▶ _Prompt_
Produce word for word the lines of the data below running from the one that has "You are a GUI" to the one that has "Viewport: 1303px width, 733px height.", inclusive, and no others.

▶ _Provided data_
········

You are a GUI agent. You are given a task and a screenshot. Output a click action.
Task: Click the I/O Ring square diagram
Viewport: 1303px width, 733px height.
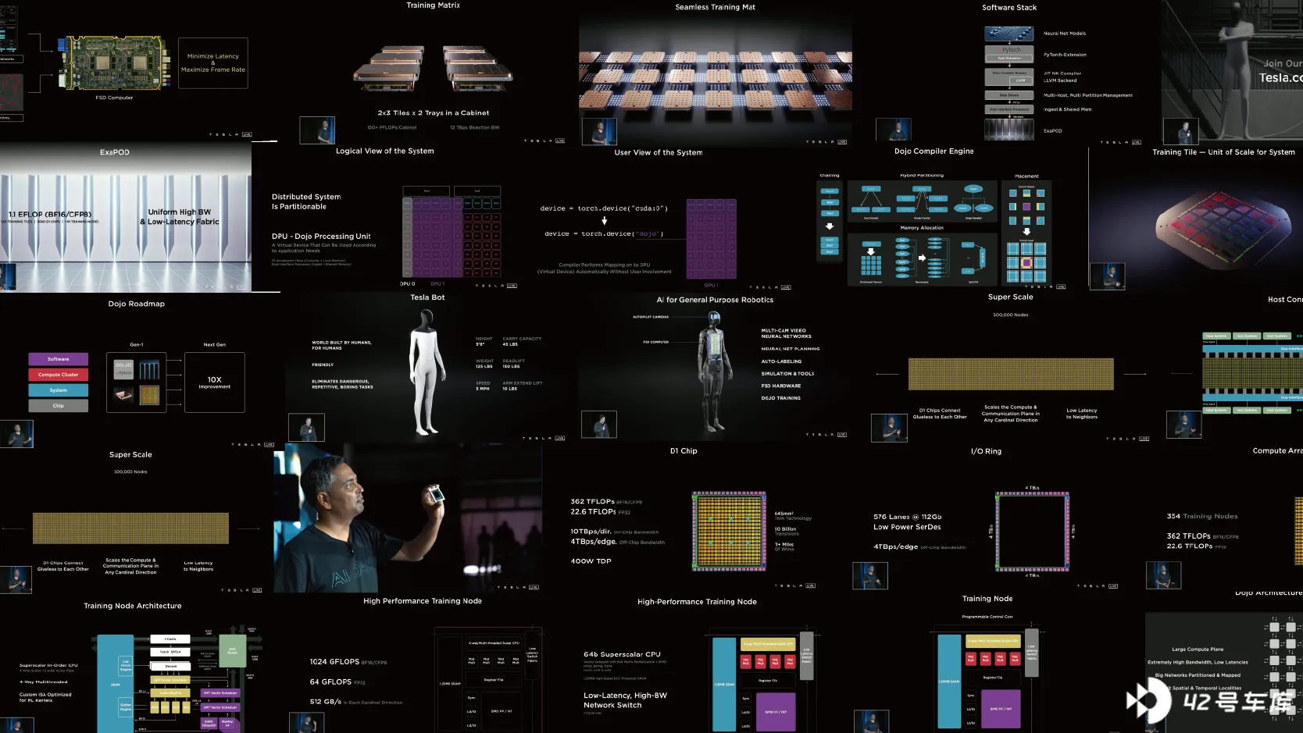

········

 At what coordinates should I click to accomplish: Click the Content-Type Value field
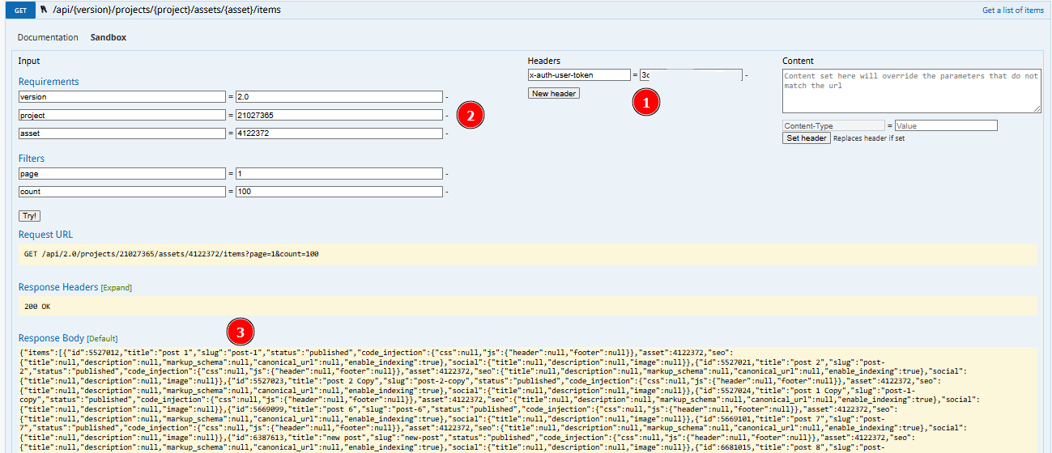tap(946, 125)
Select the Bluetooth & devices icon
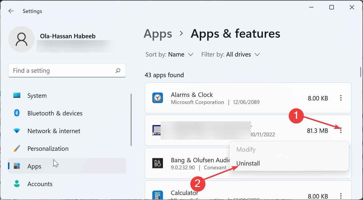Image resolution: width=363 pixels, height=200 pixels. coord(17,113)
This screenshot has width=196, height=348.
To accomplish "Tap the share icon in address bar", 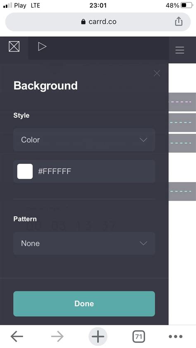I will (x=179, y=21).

········

▶ _Written answer_
You are a GUI agent. You are given a task and a screenshot. Output a click action.
Task: Click the I/O Ring square diagram
Viewport: 1303px width, 733px height.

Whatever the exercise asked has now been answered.